Quest: Site Analytics — Visitor Engagement & Usage Intelligence
ID: q-site-analytics
Layer: Senate
Priority: 78
Status: active
Goal
Track how visitors use SciDEX — which pages they visit, how long they stay,
what content types attract engagement, and where they come from. Use these
signals to improve the site, prioritize content generation, and measure the
platform's reach.
What to track
Per-pageview (core)
| Field | Why it matters |
|---|
| path | Which pages are visited |
| referrer | Where visitors come from (search, direct, social, other sites) |
| user_agent | Browser/bot classification |
| session_id | Group pageviews into sessions (cookie or IP+UA hash) |
| timestamp | Time-series analysis |
| response_time_ms | Performance monitoring |
| status_code | Error rate tracking |
Per-session (derived)
| Metric | How to compute |
|---|
| pages_per_session | COUNT(pageviews) grouped by session_id |
| session_duration | MAX(timestamp) - MIN(timestamp) per session |
| bounce_rate | Sessions with only 1 pageview / total sessions |
| entry_page | First page of session |
| exit_page | Last page of session |
Content engagement (aggregated)
| Metric | Purpose |
|---|
| Views by page type | hypothesis / analysis / wiki / debate / notebook / gap / dashboard |
| Views by domain | Which research domains attract visitors |
| Search queries | What are people looking for? (from /api/search logs) |
| Time-on-page | Proxy for content quality |
| Return visitors | How many come back? |
Improvement signals
These stats directly inform what to build next:
- Low-traffic high-value pages → need better discovery/linking
- High-bounce pages → content or UX problem
- Popular search terms with no results → content gap
- Pages with long dwell time → successful content to replicate
- Referrer patterns → where to promote
- Bot vs human ratio → SEO health
- Error pages → broken links to fix
- Mobile vs desktop → responsive design priority
Architecture
Middleware (lightweight)
FastAPI middleware logs every request to
site_pageviews table. Minimal
overhead (~1ms): just INSERT, no blocking. Excludes static assets
(/static/
, .css,
.js, .ico) and health-check endpoints.
Tables
site_pageviews — raw event log (path, referrer, user_agent, session_id, ...)

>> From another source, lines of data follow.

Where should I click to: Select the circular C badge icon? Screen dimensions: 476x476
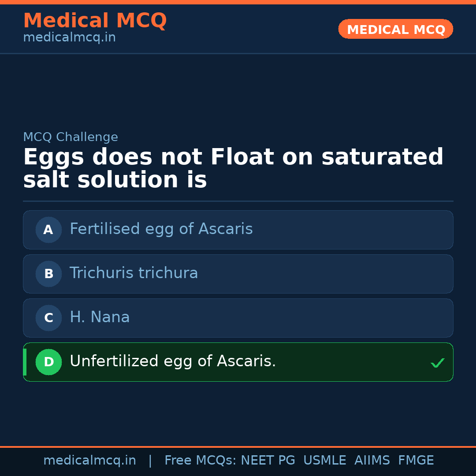tap(48, 318)
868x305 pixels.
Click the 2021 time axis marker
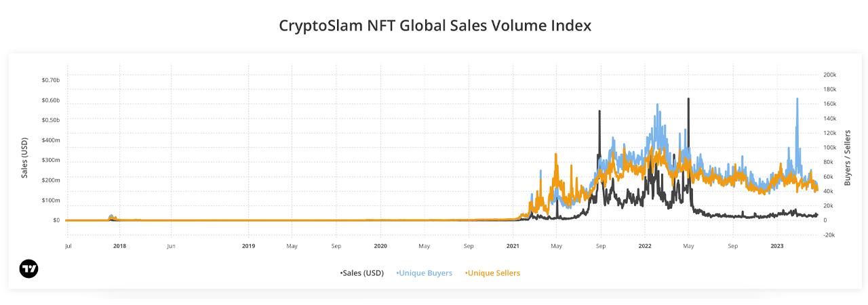tap(513, 246)
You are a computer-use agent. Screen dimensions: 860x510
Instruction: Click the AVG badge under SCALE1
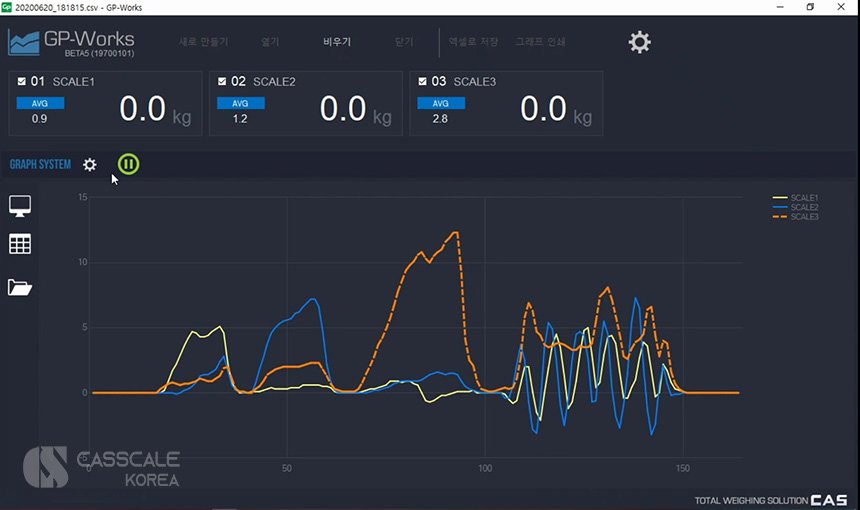pyautogui.click(x=40, y=103)
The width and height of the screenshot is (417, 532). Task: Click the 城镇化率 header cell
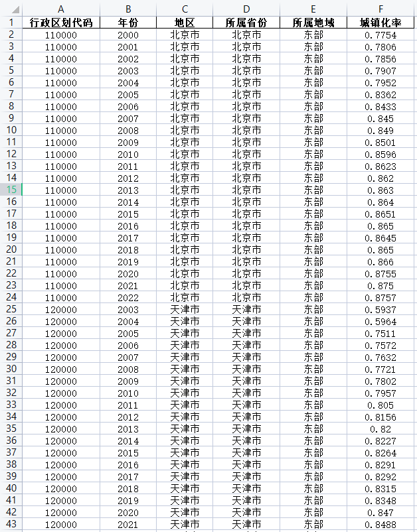pyautogui.click(x=380, y=23)
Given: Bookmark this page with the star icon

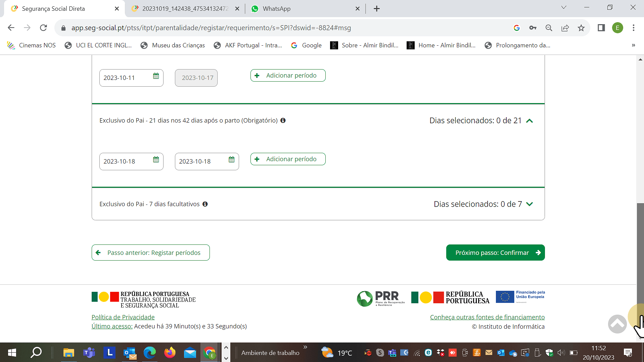Looking at the screenshot, I should coord(581,28).
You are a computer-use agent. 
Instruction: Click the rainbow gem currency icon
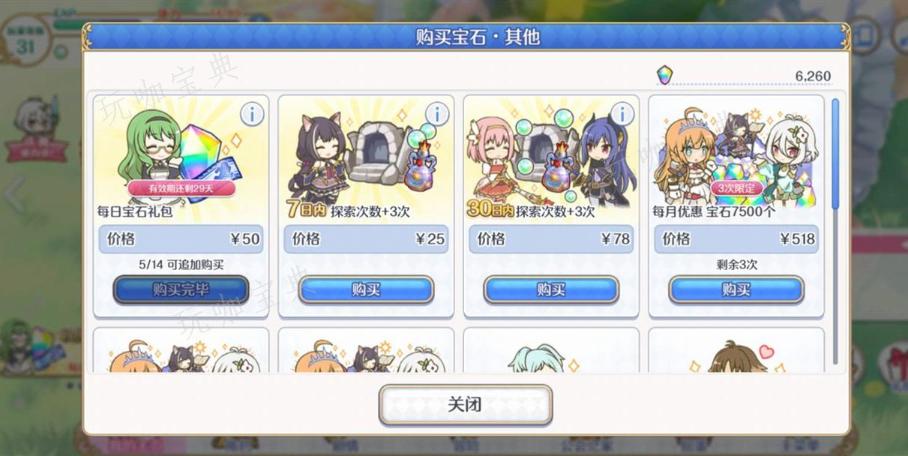pos(665,75)
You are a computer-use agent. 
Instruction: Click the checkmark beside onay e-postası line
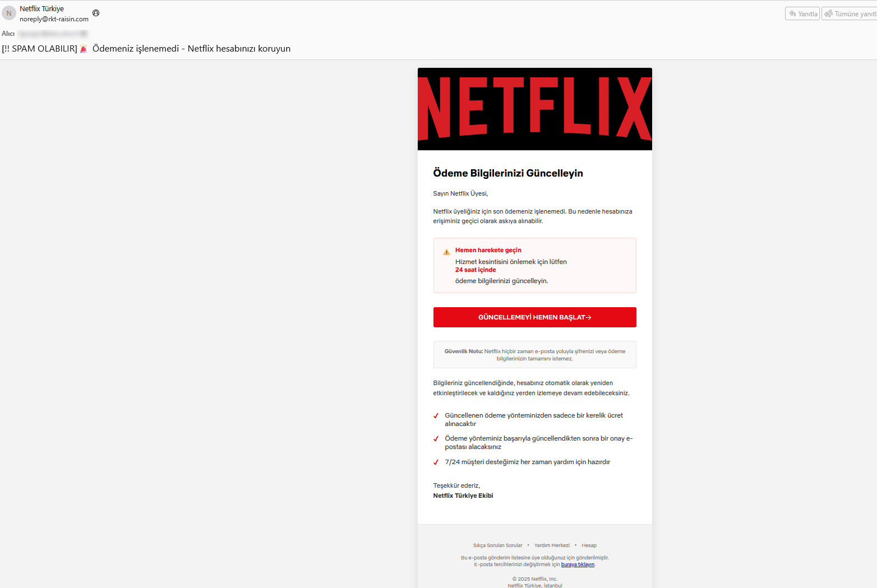coord(436,439)
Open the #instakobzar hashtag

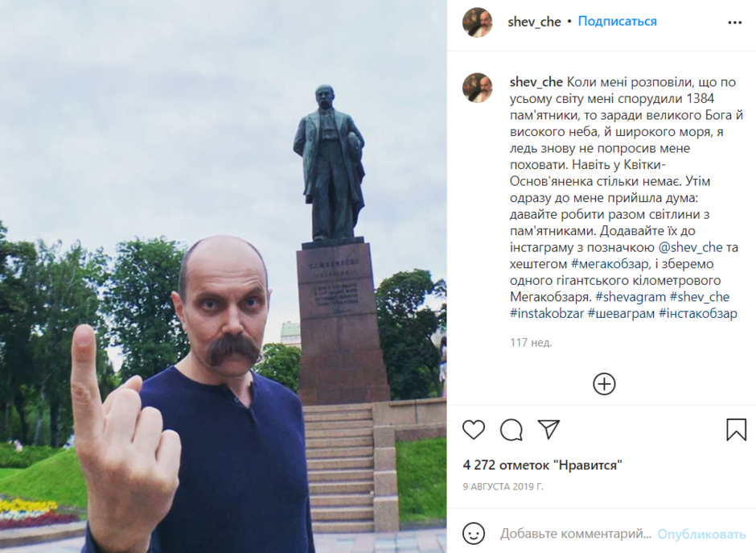pyautogui.click(x=547, y=313)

site_sessions — materialized session aggregates (computed periodically)
site_daily_stats — daily rollups for trend charts
Dashboard page: /senate/analytics
- Today's stats: pageviews, unique sessions, top pages
- 7-day / 30-day trend charts (pageviews, sessions, bounce rate)
- Content breakdown: pie chart by page type
- Referrer breakdown
- Top pages table with views, avg time, bounce rate
- Search query cloud / table
- Geographic distribution (if IP → country mapping added later)
Privacy
- No PII stored — session_id is a hash of IP + user-agent (not reversible)
- No cookies required (server-side session inference)
- Compliant with minimal-tracking principles
Acceptance criteria
☐ Middleware records pageviews with <2ms overhead
☐ /senate/analytics shows today + 7d + 30d stats
☐ Page-type breakdown chart
☐ Top-10 pages table
☐ Referrer breakdown
☐ Bot filtering (exclude known crawlers from human stats)
☐ Daily rollup task keeps site_daily_stats fresh